## Work required
From the data below, repeat exactly the lines from the line with "Instruction: Open 'Controleer" to the line with "The width and height of the screenshot is (1568, 781).", both included.

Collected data

Segment Open

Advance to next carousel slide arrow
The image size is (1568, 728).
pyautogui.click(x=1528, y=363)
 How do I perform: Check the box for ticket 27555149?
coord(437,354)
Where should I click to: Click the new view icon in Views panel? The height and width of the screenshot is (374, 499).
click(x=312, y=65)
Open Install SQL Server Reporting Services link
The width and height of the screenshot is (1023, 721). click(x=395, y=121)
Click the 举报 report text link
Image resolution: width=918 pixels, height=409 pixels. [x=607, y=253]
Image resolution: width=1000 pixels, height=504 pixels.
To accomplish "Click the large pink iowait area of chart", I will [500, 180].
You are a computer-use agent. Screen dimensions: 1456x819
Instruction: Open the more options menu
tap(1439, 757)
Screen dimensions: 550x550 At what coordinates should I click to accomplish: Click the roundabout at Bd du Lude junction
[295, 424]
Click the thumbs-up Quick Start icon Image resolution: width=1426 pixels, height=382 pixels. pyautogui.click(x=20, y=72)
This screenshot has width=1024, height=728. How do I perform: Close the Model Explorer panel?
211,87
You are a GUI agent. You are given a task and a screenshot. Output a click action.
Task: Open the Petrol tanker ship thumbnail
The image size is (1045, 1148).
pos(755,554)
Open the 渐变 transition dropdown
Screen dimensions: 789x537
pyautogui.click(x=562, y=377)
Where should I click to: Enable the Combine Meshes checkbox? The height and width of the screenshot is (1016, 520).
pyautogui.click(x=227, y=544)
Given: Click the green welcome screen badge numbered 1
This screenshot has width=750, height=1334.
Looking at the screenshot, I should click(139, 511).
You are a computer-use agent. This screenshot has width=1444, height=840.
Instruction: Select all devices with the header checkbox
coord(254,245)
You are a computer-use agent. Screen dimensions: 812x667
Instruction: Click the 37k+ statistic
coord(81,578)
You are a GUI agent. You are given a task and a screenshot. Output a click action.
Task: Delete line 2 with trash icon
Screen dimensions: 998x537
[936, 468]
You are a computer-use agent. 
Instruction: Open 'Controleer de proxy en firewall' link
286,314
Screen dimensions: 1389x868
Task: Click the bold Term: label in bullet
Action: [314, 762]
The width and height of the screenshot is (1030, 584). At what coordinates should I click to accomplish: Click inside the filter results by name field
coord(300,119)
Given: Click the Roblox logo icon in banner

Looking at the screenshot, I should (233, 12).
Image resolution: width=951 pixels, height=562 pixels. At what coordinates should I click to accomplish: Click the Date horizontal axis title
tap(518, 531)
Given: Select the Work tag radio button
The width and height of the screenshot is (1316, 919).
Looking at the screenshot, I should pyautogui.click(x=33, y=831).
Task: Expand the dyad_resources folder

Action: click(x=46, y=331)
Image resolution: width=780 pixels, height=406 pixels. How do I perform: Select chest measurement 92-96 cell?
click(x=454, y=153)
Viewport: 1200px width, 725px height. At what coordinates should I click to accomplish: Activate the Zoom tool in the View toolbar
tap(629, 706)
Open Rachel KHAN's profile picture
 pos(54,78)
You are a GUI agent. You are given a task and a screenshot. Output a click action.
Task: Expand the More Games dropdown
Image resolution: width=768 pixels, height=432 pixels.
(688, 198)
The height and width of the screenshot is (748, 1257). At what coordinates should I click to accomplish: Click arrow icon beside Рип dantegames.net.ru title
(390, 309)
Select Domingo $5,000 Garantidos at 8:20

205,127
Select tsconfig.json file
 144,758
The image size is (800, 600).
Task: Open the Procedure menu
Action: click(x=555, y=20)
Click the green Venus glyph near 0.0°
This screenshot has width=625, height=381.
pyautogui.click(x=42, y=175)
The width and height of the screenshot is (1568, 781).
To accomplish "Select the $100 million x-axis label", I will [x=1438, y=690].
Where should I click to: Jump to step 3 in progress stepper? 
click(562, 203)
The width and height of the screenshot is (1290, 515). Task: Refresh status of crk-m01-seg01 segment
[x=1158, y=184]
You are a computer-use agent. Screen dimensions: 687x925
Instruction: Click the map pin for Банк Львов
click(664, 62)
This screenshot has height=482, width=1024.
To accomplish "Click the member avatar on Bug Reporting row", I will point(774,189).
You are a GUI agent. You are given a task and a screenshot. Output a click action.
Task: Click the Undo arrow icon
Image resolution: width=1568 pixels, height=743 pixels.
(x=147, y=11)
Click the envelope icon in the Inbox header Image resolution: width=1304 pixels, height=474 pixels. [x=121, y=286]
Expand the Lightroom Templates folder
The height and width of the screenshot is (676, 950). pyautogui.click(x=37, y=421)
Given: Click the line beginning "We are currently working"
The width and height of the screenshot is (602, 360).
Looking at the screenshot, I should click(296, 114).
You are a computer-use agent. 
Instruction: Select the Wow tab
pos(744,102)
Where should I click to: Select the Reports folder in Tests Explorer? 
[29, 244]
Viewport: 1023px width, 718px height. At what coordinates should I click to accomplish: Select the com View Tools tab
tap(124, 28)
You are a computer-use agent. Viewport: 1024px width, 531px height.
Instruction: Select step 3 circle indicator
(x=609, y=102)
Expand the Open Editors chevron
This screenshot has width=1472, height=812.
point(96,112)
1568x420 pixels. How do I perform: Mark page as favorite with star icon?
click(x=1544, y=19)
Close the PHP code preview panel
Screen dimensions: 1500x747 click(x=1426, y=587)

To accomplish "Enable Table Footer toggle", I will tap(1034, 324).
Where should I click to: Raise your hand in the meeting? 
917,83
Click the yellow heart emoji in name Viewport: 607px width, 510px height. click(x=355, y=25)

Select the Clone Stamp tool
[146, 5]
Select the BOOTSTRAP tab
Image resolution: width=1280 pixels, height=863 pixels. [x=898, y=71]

Segment Closed

## Exercise response
Instruction: Open 'Controleer de proxy en firewall' link
286,314
Screen dimensions: 1389x868
Task: Click the bold Term: label in bullet
Action: [314, 762]
The width and height of the screenshot is (1030, 584). At what coordinates should I click to accomplish: Click inside the filter results by name field
coord(300,119)
Given: Click the Roblox logo icon in banner

Looking at the screenshot, I should (233, 12).
Image resolution: width=951 pixels, height=562 pixels. At what coordinates should I click to accomplish: Click the Date horizontal axis title
tap(518, 531)
Given: Select the Work tag radio button
The width and height of the screenshot is (1316, 919).
Looking at the screenshot, I should pyautogui.click(x=33, y=831).
Task: Expand the dyad_resources folder

Action: click(x=46, y=331)
Image resolution: width=780 pixels, height=406 pixels. How do I perform: Select chest measurement 92-96 cell?
click(x=454, y=153)
Viewport: 1200px width, 725px height. At what coordinates should I click to accomplish: Activate the Zoom tool in the View toolbar
tap(629, 706)
Open Rachel KHAN's profile picture
 pos(54,78)
You are a GUI agent. You are given a task and a screenshot. Output a click action.
Task: Expand the More Games dropdown
Image resolution: width=768 pixels, height=432 pixels.
(688, 198)
The height and width of the screenshot is (748, 1257). At what coordinates should I click to accomplish: Click arrow icon beside Рип dantegames.net.ru title
(390, 309)
Select Domingo $5,000 Garantidos at 8:20

205,127
Select tsconfig.json file
 144,758
The image size is (800, 600).
Task: Open the Procedure menu
Action: click(x=555, y=20)
Click the green Venus glyph near 0.0°
This screenshot has width=625, height=381.
pyautogui.click(x=42, y=175)
The width and height of the screenshot is (1568, 781).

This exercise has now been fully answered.